Nadie podía saber nunca a qué se dedicaba Ted. Si estaba en una relación, esperaba que su pareja no se entrometiera en esos asuntos. Por mantener las apariencias, decía que era un «negocio familiar». Pero se negaba a revelar más detalles. En realidad, las mujeres rara vez permanecían mucho tiempo a su lado. Principalmente porque a Ted no le interesaba el sexo. Él mismo no sabía si era porque nunca había conocido a una mujer que realmente lo excitara o porque la intimidad no le despertaba ningún interés.

Se acomodó en la pequeña terraza con un gran vaso de batido fresco hecho de frutos rojos. Junto a la bebida púrpura, espumosa y con aroma a fresa, llevó un pequeño puñado de arándanos sobrantes. Colocaba cada baya en su boca una por una, presionándola contra el paladar con la lengua antes de tragarla. Evitaba masticarlas, para que los fragmentos de piel oscura no se pegaran a sus dientes.

La parte más hermosa del día era la mañana. En ese momento, el patio aún estaba vacío, y las terrazas también permanecían desocupadas. Todos estaban en sus cocinas o salones desayunando, en lugar de disfrutar su café o muesli al aire libre en el aire fragante de la mañana. Solo los alemanes, al final de la fila, organizaban grandes comidas al aire libre, pero solo los fines de semana y bastante tarde. Para entonces, Ted ya estaba trabajando en sus notas.

Ni siquiera el conserje comenzaba a trabajar antes de las diez, algo que molestaba a Ted. Había enviado repetidas quejas por escrito a la asociación de vecinos sobre esta actitud, pero nadie prestaba atención. De hecho, a nadie le habría gustado el ruido de las tijeras de podar, los idas y venidas, o los sonidos de trabajo temprano. Ni siquiera Viktoria, la esposa de Günter, salía de la casa antes de las nueve. Ted se asombraba una y otra vez de cómo tantas personas perezosas podían haber sido reunidas en un solo lugar. Por esta razón, cada nombre en los archivos que mantenía estaba precedido por la palabra “Perezoso”.

Ted tenía un archivo para cada residente, que contenía no solo sus datos personales, sino también todo lo que había descubierto sobre ellos. Los archivos se complementaban además con fotos, vídeos y objetos abandonados (como las colillas de cigarrillo de Heidi o el calcetín de Emily), además de anotaciones regulares. Ted pasaba todo el día alerta, fotografiando, escuchando y observando. Incluso sabía que a Vanda solo se le habían caído dos dientes hasta el momento.

Por supuesto, su vigilancia también se extendía a Pablo. Aunque no vivía en el complejo, Pablo era un miembro activo de la comunidad de Calle la Rosa, 22. Ted no soportaba al conserje. Lo consideraba no solo perezoso, sino también un parásito. Ted creía que, por el dinero que los residentes pagaban en cuotas comunitarias, Pablo debería estar haciendo mucho más y con mejor calidad.

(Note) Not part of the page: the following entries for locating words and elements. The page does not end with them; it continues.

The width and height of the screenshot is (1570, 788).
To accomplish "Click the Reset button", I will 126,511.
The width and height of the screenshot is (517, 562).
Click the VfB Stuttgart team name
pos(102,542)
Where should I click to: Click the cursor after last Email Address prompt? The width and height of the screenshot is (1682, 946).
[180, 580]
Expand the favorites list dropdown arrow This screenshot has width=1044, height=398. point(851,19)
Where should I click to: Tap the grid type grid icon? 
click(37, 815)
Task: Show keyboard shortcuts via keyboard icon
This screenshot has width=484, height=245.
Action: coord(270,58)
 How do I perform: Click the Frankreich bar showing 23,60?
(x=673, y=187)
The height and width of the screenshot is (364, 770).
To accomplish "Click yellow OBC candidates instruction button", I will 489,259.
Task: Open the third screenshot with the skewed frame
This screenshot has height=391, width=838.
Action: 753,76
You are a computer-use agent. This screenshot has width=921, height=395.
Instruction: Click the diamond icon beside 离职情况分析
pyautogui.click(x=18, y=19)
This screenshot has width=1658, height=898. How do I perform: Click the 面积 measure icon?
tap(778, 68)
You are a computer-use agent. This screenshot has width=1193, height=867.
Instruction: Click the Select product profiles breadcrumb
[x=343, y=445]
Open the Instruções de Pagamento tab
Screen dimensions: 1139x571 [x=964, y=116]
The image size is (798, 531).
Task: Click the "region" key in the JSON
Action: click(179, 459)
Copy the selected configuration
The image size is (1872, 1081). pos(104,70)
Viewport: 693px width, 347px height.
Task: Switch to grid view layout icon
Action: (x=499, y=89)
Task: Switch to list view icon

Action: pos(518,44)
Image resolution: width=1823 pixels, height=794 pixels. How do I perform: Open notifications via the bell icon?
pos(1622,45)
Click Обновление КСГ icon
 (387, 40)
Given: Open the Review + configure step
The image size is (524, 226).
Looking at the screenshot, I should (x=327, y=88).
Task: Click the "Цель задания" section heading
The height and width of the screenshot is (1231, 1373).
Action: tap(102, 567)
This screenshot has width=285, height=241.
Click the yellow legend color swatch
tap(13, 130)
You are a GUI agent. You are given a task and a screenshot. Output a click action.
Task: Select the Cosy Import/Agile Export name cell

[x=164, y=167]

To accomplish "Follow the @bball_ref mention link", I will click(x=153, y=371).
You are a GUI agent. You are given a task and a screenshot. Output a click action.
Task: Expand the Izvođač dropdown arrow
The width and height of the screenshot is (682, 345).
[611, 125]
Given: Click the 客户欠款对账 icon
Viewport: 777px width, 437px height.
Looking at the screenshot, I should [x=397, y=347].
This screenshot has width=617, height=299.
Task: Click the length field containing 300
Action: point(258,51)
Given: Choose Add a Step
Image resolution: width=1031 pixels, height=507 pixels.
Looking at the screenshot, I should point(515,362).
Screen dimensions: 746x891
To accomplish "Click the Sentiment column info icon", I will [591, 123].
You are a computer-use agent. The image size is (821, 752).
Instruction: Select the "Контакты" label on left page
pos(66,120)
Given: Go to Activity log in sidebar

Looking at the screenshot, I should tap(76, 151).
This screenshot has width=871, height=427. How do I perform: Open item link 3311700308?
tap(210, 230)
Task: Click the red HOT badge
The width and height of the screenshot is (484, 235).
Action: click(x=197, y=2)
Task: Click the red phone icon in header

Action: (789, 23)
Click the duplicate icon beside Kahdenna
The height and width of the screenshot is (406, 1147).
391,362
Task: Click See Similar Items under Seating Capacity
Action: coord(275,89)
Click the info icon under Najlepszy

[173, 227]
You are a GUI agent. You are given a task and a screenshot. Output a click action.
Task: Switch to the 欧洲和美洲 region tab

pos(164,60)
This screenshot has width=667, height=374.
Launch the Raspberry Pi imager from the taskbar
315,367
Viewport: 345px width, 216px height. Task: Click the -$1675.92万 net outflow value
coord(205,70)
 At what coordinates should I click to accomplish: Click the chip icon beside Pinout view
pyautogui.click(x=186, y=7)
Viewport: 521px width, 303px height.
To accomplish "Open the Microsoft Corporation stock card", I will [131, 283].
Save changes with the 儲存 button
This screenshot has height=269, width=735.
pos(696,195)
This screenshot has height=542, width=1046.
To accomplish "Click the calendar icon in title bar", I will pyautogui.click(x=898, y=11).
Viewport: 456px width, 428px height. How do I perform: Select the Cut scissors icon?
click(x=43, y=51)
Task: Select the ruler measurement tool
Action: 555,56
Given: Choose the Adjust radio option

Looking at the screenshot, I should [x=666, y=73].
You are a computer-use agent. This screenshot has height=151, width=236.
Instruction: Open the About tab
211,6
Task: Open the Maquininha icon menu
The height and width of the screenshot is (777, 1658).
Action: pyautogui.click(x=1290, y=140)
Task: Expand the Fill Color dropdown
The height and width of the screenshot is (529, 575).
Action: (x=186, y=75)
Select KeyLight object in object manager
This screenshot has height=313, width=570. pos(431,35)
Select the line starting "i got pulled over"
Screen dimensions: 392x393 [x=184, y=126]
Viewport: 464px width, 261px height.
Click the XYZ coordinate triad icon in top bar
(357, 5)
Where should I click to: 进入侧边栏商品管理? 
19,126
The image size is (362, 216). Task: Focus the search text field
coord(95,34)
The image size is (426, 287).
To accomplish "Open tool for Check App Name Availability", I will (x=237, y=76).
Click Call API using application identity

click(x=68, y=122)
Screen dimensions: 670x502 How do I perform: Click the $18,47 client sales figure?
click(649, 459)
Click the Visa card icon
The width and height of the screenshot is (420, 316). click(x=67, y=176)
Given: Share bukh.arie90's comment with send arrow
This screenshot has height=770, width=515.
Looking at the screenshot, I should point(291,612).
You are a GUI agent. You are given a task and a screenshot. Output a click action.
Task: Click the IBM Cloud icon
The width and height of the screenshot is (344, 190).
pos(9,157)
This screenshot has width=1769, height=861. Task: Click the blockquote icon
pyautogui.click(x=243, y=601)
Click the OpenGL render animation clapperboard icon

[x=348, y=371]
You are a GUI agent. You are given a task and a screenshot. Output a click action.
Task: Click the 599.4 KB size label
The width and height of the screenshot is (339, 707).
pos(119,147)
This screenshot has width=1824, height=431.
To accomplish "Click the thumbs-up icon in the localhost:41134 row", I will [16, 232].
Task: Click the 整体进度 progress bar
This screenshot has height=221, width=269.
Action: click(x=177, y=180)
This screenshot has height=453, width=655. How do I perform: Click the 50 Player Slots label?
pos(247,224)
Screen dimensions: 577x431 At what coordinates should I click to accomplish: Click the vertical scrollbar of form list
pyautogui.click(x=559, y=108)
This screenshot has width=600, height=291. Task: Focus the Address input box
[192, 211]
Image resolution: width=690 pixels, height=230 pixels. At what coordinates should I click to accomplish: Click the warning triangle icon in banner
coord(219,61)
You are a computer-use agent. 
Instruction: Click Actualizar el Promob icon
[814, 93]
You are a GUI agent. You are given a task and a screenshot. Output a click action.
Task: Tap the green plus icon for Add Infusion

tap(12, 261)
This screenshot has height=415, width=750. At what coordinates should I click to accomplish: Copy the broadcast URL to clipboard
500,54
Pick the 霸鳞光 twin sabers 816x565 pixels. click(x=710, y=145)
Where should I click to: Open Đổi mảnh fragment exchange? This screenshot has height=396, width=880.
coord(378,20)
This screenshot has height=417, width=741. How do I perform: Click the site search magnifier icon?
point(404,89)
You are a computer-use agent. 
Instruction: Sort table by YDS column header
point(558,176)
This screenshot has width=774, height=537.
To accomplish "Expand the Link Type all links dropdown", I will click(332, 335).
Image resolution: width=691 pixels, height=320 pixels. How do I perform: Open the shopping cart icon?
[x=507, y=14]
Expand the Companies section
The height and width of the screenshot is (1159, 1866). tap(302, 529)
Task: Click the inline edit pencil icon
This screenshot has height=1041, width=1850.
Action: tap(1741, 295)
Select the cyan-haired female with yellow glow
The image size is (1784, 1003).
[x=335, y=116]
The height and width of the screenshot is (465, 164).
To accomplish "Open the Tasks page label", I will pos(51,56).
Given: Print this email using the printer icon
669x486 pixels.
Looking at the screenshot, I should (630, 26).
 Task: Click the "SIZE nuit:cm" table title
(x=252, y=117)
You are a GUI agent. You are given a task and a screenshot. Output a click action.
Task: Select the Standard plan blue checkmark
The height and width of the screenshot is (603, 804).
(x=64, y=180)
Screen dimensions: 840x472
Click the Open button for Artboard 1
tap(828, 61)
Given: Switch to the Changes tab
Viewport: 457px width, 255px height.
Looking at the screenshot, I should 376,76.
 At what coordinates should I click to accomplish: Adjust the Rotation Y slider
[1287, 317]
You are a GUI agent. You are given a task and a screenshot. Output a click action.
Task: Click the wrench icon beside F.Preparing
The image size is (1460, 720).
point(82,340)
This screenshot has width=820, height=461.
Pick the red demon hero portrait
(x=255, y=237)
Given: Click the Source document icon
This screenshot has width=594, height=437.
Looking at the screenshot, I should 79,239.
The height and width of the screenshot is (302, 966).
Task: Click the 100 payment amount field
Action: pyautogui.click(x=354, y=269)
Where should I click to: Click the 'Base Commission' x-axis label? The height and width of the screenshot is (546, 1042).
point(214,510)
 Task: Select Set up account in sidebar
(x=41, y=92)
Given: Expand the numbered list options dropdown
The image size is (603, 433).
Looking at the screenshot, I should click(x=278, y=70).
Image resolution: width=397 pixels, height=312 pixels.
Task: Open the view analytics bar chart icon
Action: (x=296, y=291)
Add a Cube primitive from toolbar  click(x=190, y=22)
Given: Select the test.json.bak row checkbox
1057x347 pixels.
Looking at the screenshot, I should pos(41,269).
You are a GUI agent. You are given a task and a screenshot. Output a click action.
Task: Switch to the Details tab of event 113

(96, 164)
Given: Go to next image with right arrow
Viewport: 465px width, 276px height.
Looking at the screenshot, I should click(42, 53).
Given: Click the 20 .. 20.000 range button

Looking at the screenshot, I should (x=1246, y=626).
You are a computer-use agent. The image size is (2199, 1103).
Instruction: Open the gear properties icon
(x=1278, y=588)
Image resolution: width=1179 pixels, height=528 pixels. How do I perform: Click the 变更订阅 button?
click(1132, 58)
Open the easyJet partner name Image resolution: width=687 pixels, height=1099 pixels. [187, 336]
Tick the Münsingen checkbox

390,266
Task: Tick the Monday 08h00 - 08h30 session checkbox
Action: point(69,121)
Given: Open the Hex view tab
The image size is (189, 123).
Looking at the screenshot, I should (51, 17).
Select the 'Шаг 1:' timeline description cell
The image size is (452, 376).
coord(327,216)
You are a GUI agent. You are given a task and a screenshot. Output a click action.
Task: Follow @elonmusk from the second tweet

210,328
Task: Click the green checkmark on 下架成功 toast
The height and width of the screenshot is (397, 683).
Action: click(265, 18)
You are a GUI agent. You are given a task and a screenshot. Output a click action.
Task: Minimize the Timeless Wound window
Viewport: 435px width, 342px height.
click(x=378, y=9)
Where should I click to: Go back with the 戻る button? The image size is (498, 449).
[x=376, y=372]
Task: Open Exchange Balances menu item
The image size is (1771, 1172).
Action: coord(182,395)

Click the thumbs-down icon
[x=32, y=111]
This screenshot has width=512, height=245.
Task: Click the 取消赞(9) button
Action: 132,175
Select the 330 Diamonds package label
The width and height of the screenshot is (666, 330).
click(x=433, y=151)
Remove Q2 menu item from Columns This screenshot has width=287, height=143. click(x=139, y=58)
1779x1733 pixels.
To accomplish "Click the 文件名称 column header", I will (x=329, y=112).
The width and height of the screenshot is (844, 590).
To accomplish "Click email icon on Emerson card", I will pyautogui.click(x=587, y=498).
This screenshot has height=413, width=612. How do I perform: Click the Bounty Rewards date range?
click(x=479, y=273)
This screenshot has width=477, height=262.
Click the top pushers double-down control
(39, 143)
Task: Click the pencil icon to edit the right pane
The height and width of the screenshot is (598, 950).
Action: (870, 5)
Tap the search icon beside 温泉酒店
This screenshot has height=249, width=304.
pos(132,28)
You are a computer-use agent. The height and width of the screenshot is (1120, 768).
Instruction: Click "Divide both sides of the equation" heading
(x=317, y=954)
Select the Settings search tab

Pablo visitaba la propiedad dos veces al día. Por la mañana, limpiaba el patio, las piscinas si era necesario, y se encargaba de las reparaciones en alguna de las casas que lo requerían. Por las tardes, alrededor de las cuatro, regresaba, pero más que nada para aparentar que trabajaba. Quienes tenían quejas se acercaban en ese momento, explicando lo que debía arreglarse. Pablo tomaba nota de las herramientas que debía llevar para las tareas de la mañana siguiente.

Esta rutina volvía loco a Ted. ¿Por qué no hacía las reparaciones de inmediato? ¿Por qué esperar hasta el día siguiente? ¿Por qué no llevaba siempre sus herramientas? ¿Estaría trabajando en algún otro lugar en secreto durante las horas que la comunidad le estaba pagando? Y, además, ¿estaría usando las herramientas destinadas a servirles a ellos, sus clientes que pagaban, en sus trabajos secundarios?